Его палец почти упёрся в её грудь, но Даниэлла этого не замечала. Её серебристые глаза распахнулись ещё шире, зрачки забегали, ловя его взгляд. Раздался хлопок, голова Рико дёрнулась, он пошатнулся, отступая на два шага. В висках зашумело, щёку обдало жаром, и он невольно коснулся её, ошарашенно глядя на Даниэллу.
– Пошёл. Вон.
– Значит, я угадал. – Всё ещё продолжая держаться за щёку, Рико вдруг улыбнулся. – Скажи, что тебе всё равно, и я уйду. Скажи правду. Самой себе. Не мне.
– Я посажу тебя. Даже не сомневайся. – Грудь Даниэллы тяжело вздымалась, глаза полыхали яростным огнём. – Как только министр подаст заявление, я тебя посажу. И нет, ты ошибаешься. Я ничего к тебе не чувствую. И никогда не чувствовала.
– Министр не напишет заявление. – Рико не знал, что заставляет продолжать говорить. Не знал, подействуют ли на неё его слова, но чувствовал, что просто не может просто так уйти. – У него полный сейф денег, которые он отмывает. Так что не жди. Не посадишь.
– Убирайся. – Голос Даниэллы опасно зазвенел, срываясь на высокие ноты. Она с трудом удерживала себя на самой грани, после которой остановить истерику будет невозможно. Хотелось выцарапать эти насмешливые глаза, заставить замолчать этот рот, вырвать лживое сердце и топтать, пока от него не останется ничего. – Я правильно составила твой портрет – самодовольный альфа-самец, расчётливый и хладнокровный. И все твои слова – ложь от начала и до конца.
– Нет. – Одно слово, тихое, настойчивое, и броня, которой она окружила себя, начала покрываться мелкими трещинами. – Ты знаешь, что сейчас я говорю правду. Я люблю тебя.
– Какое мне дело до твоих чувств! – взорвалась она, и стакан с цветами полетел на пол, с грохотом разбиваясь. – Мне не нужны ни они, ни ты! Ублюдок! Убирайся!
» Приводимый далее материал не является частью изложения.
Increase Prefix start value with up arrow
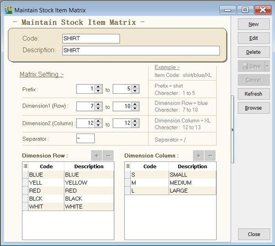The image size is (275, 246). click(98, 86)
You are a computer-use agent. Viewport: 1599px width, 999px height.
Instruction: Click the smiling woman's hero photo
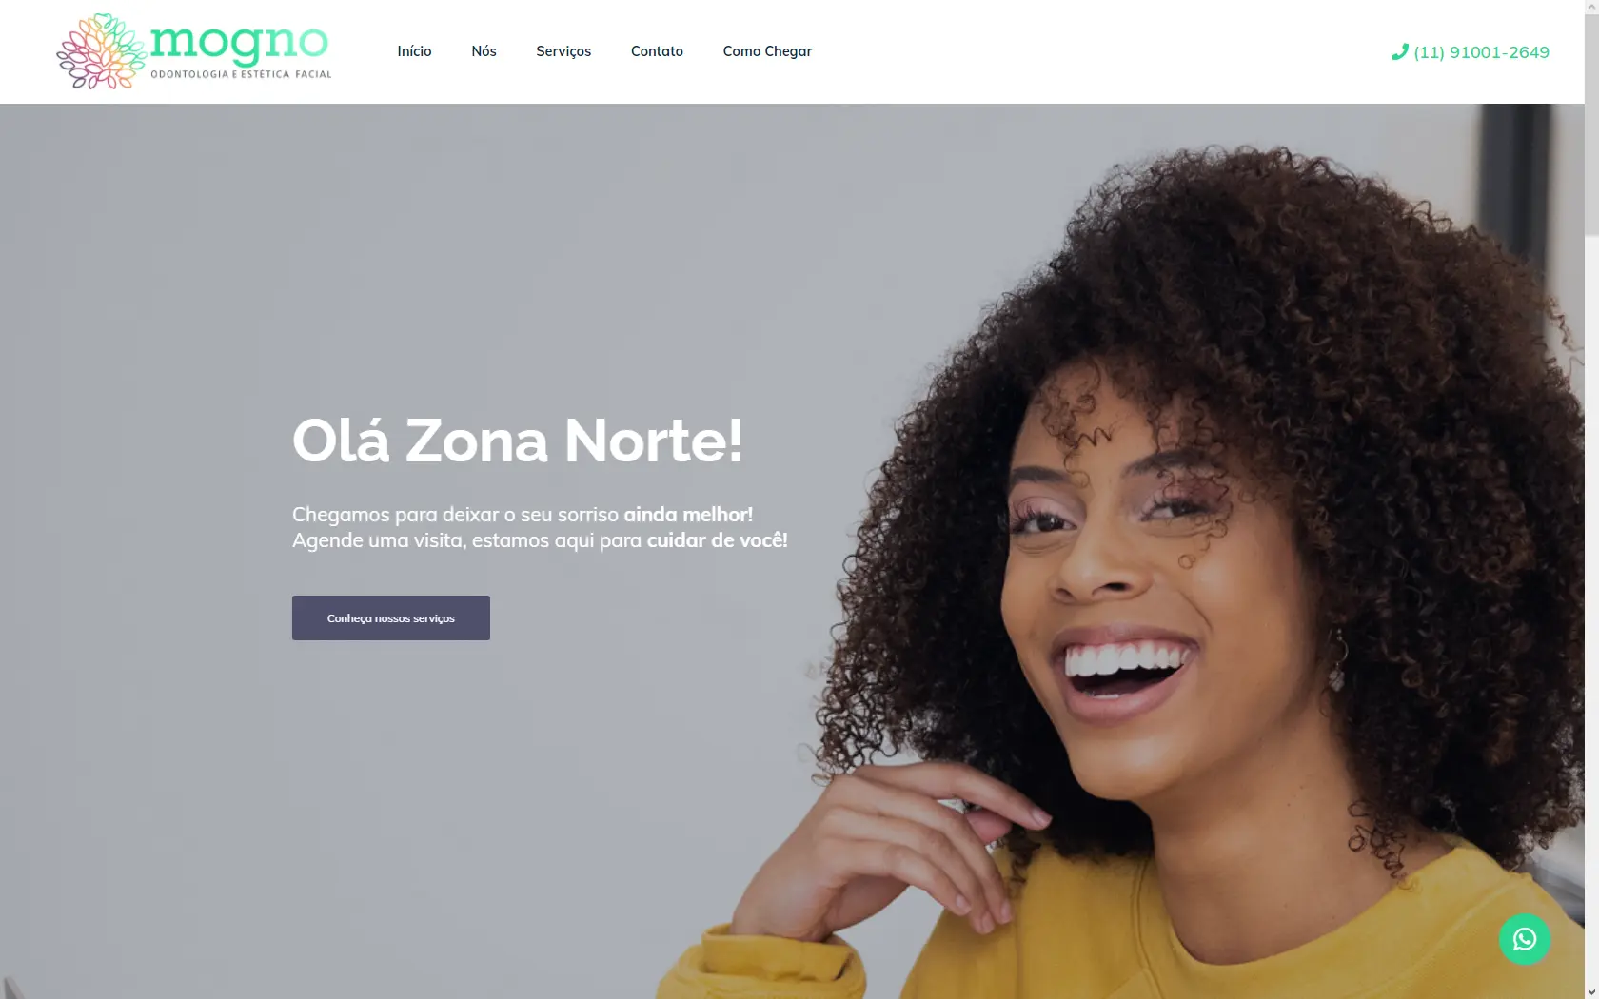(x=1190, y=571)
Несколько бесконечно долгих секунд он стоял и смотрел на неё, потом резко развернулся на пятках и стремительно вышел, оставив дверь открытой. Шум его шагов давно стих, а Даниэлла так и продолжала стоять, тяжело дыша, не замечая, как по щекам катятся слёзы. Потом осторожно опустилась на колени и начала собирать осколки, освобождая от них помятый букет.